I think, though, that this could present a very real trap. It’s refreshing for the left to be able to rail against the enemy’s Budgets; even more refreshing when the public is quite possibly on its side. But Labour’s problem now isn’t just (or even mainly) about popularity per se; it’s about credibility. And that’s exactly where just railing won’t get them very far.

This isn’t just a case of it being unclear what share of the deficit Labour should tackle through tax rises (40%? 50%? 60%?); that’s a cause for concern, but you could argue the party needs some time to redefine itself and that Ed Miliband hasn’t even been leader for four months yet. More worryingly, though, I don’t see any real evidence of Labour engaging with what any of these options actually mean. I understand the difficulties: a party which still remembers what tax plans did to their chances in 1992 is obviously going to have its worries about talking about tax rises too much. But like it or not, Labour’s economic and fiscal record did a great deal to lose them the last election. It may very well be (mostly) unfair, but it’s also a fact of political life with which Labour needs to come to terms.

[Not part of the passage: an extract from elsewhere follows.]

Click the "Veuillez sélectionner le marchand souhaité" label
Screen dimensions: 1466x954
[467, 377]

That means that, even though Labour thinks the deficit should be reduced at a more measured pace, it needs to show it has an idea how it might go about doing so eventually. Bankers’ bonuses, tax avoidance and going for growth by postponing cuts won’t cut it as an economic policy for the next two parliaments. Of course Miliband and Johnson don’t need a detailed Shadow Budget – opposition is not government and the Tories never presented one when they were out of power. But some sense of where the pain would be felt by the public themselves may be important – because it would help to provide some credibility for the Opposition. It’s worth bearing in mind that, if the UK wanted to cut the deficit at the current speed but do half of that through taxes, we would need to raise an extra £26 billion per year by 2014-15.* When the fiscal challenge is that big, ‘no pain (for almost all of you)’ is a deeply implausible message – even if it’s only implied. ‘Pain fairly shared’ sounds less appealing, but has a better chance of being believed.

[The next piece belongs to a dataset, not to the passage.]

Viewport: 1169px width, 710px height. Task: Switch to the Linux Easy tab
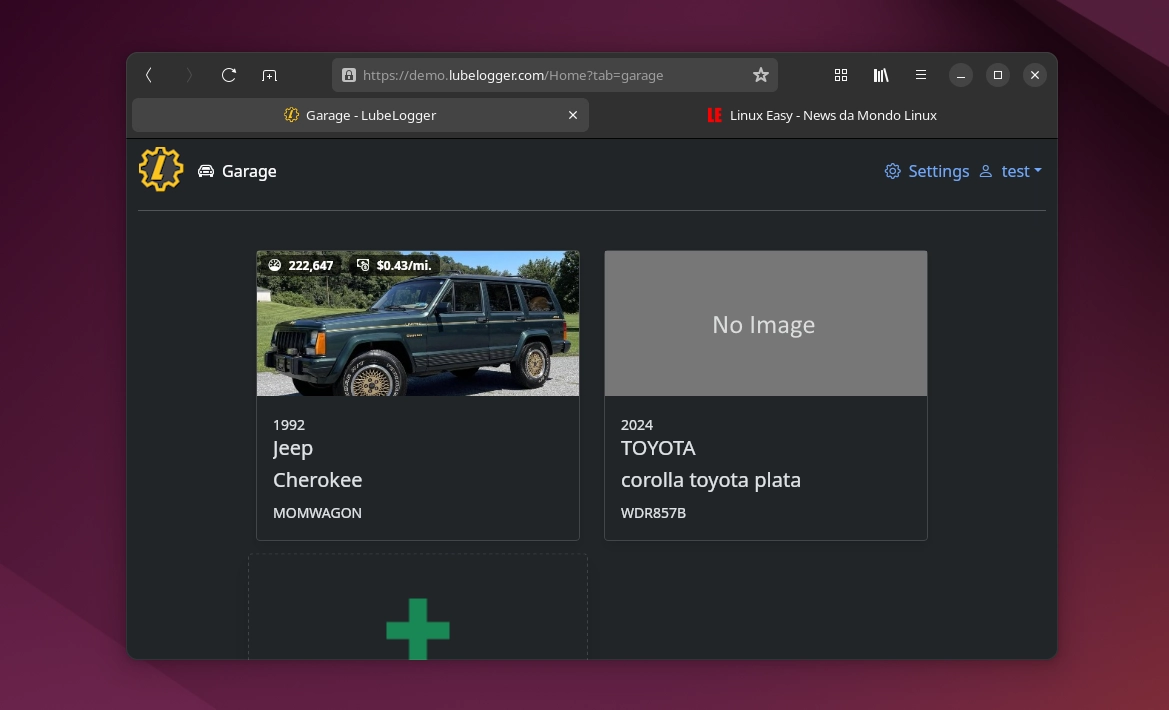point(822,115)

The need to have alternatives in mind will get more pressing, because the arguments over the speed of deficit reduction will be overtaken by events. I think the Coalition were very wrong to pin their colours to the mast in the way that they have: but they’ve now made it critical to their political, and quite possibly market, credibility. That means that, unless the economy really does go into reverse as a result (in which case all bets are off) or the Government falls (which would have its own problems in terms of market panic and thus the required speed of the tightening), we’re stuck with this pace. By 2013, if the economy hasn’t gone into a double-dip recession (even if growth is sluggish), ‘don’t do this so fast’ may very well seem like yesterday’s news.

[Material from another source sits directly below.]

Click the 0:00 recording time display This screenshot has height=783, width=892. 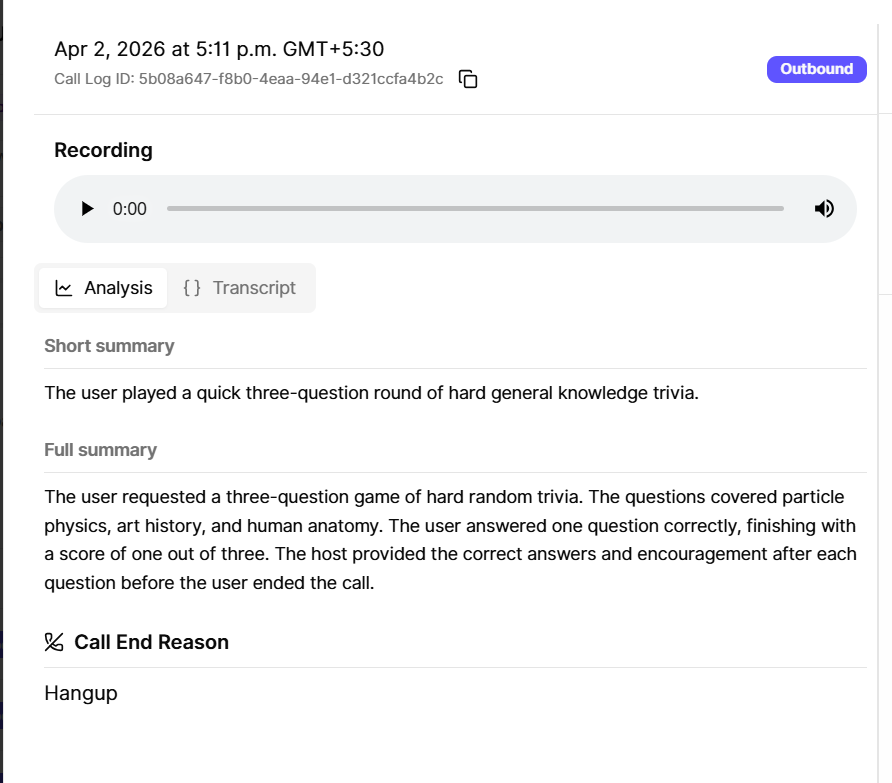(130, 209)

So there needs to be a better sense of what Labour would do, not just when it would(n’t) do it. But that also needs to be informed by a clear sense of why Labour wants to do it in a given way. When Alan Johnson talked about shifting the balance of tightening towards taxes enough to roughly halve the size of cuts to capital expenditure, we had a hint. The consistent focus on ‘who pays’ is another. These need to be more explicit. If Labour’s attack is consistently based on ‘what will a particular cut do to our ability to grow the economy?’ and ‘will this cut mean that the poorest are hit hardest?’, then you have the beginnings of a consistent approach to the deficit.

Of course, there is an obvious next question: what sort of tax rises could you go for to cut the deficit, if you’re going to argue that taxes should take more of the load?  Again, Labour doesn’t have to have a fully worked-out Shadow Budget; but it needs to understand the magnitude of the shift it might end up arguing for. But that’s for another post.

* According to the Emergency Budget, £83 billion of spending cuts and £29 billion of tax rises. The Spending Review set more money aside for capital investment, reducing the scale of cuts to £81 billion. A 50/50 split would amount to £55 billion in net tax rises and £55 billion in cuts – an extra £26 billion of taxes on top of the planned £29 billion.